Para os usuários das redes, como o Twitter, a principal crítica à fantasia é que ela remetia a alguém que realmente existiu e trouxe dor e desgraça para as vidas das pessoas, se tornando famoso apenas por isso. “Se fantasiar de algo fictício, como vampiro ou bruxa, é uma coisa, agora de um assassino que matou pessoas reais?”, criticou um internauta.
Mas Moséna está muito longe de ter sido o único. Britnee Chamberlain, de 28 anos, possui uma tatuagem com o rosto de Dahmer e sua emblemática frase: “Se não puder vencê-los, coma-os”. Em muitas entrevistas, a jovem alegou que sua intenção não era glorificar a imagem de um indivíduo que assassinou 17 homens e meninos, desmembrou-os e os comeu, mas sim retirar o sentido metafórico da citação – que seria algo como "não se deixar ser derrotado pelos outros".
(Fonte: ETC e Pop/Reprodução)
Chamberlain ainda ressaltou que ficou simplesmente curiosa e obcecada sobre serial killers e suas motivações, embora não tolere seus atos. Esse tipo de declaração é a síntese da aura fabulesca por trás da cultura da espetacularização do absurdo alimentada, principalmente, pelos norte-americanos, esta que, inclusive, foi retratada de maneira brilhante pelo cineasta Jordan Peele em seu mais recente filme Nope.
A jovem de 28 anos faz parte de uma verdadeira avalanche de pessoas que prosperam no conteúdo true crime impulsionados pelo interesse psicológico e desejo de compreender a realidade de atos horríveis que a mente humana não consegue prospectar.

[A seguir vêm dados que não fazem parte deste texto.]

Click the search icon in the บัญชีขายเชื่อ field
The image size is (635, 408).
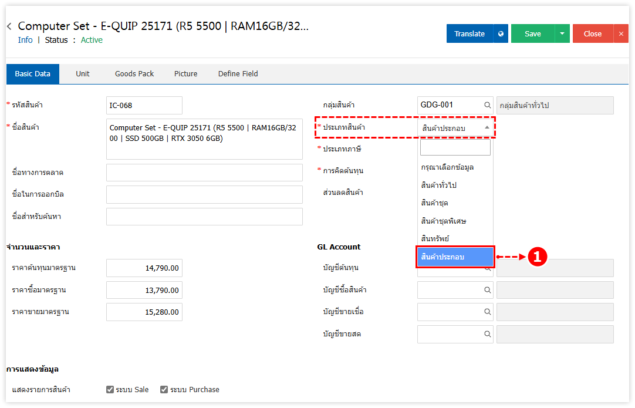pos(487,312)
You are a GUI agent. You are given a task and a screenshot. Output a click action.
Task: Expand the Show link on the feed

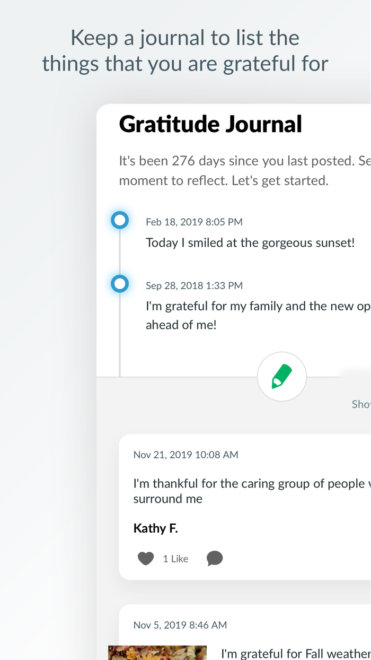coord(361,404)
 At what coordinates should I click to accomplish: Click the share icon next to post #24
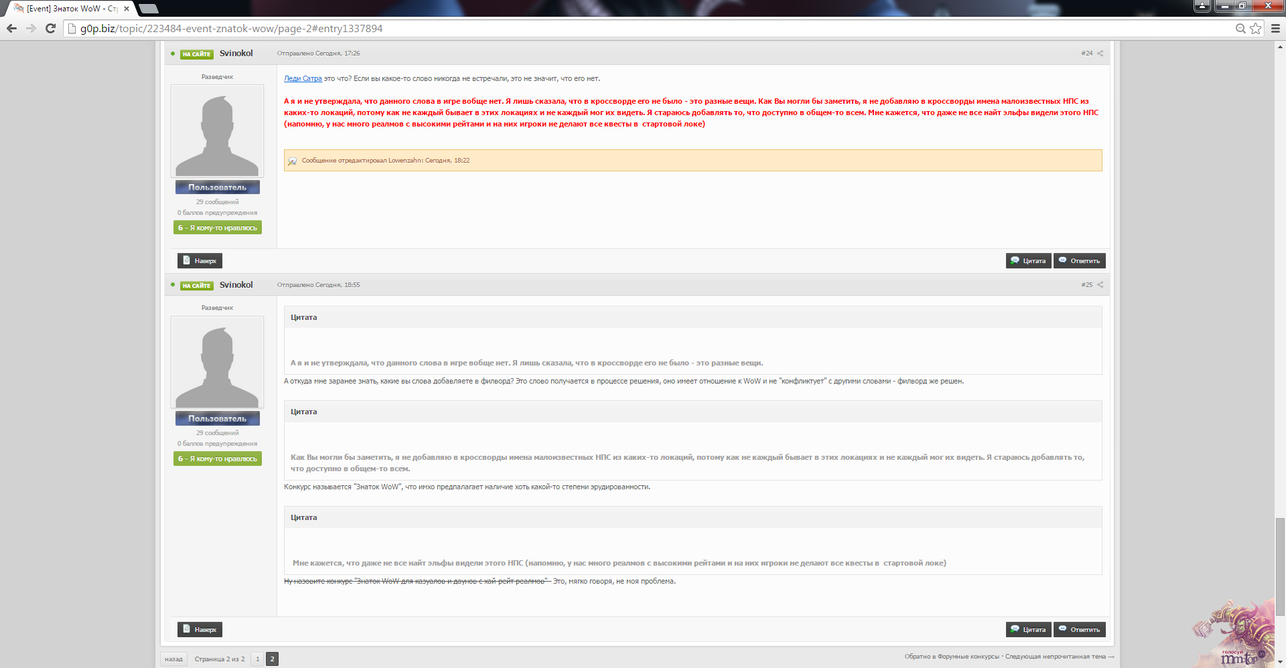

(Fonte: Texas Public Radio/Reprodução)
O cientista comportamental Colton Scrivner chama de "curiosidade mórbida" o fenômeno referente à tendência de buscar informações sobre circunstâncias perigosas, o que alimenta a indústria cinematográfica do true crime.
Em termos psicológicos, o especialista determina que isso faz parte do comportamento de inspeção de predadores, algo comum na natureza, especialmente entre os subadultos, e consiste na inspeção de um predador à distância, permitindo que a presa aprenda mais sobre como seu predador se parece, quais são seus hábitos e seu estado motivacional atual.
É uma característica humana imaginar eventos e experimentá-los por meio de simulação mental, podendo gerar cenários onde o benefício de aprendizagem percebido é alto, porém o custo de aprendizagem é baixo. Essas situações atraem nossa atenção agindo como doces para mentes ansiosas, e está no centro da curiosidade mórbida. Perguntas do tipo “como um assassino age?” nos intrigam porque atingem a necessidade de evitar predação, o que, consequentemente, leva à busca obsessiva por análises – ou seja, conteúdo.
(Fonte: Forbes/Reprodução)
Por outro lado, de acordo com uma pesquisa publicada no Sage Journals, o consumo de notícias, matérias, filmes, documentários ou qualquer outra mídia envolvendo crimes, pode levar a um medo maior de se tornar uma vítima. E para aqueles que são sobreviventes da violência, pode ser ainda pior.
Para a professora de criminologia da Universidade do Sul da Flórida, Dawn Cecil, os fóruns de true crime espalhados pela internet – destinados a questionar e apontar erros judiciais ou analisar casos – também se tornaram câmaras de eco que alimentam o medo ou reforçam crenças preexistentes. O excesso de consumo de conteúdo true crime pode distorcer a percepção das pessoas sobre o crime e reforçar estereótipos. Um exemplo muito próximo disso foi o podcast A Mulher da Casa Abandonada, da Folha de SP, contando o caso de Margarida Bonetti, que envolveu o público e o polarizou de maneira que o crime entrou para o rol de circos midiáticos que prejudicaram investigações com o excesso de opinião pública.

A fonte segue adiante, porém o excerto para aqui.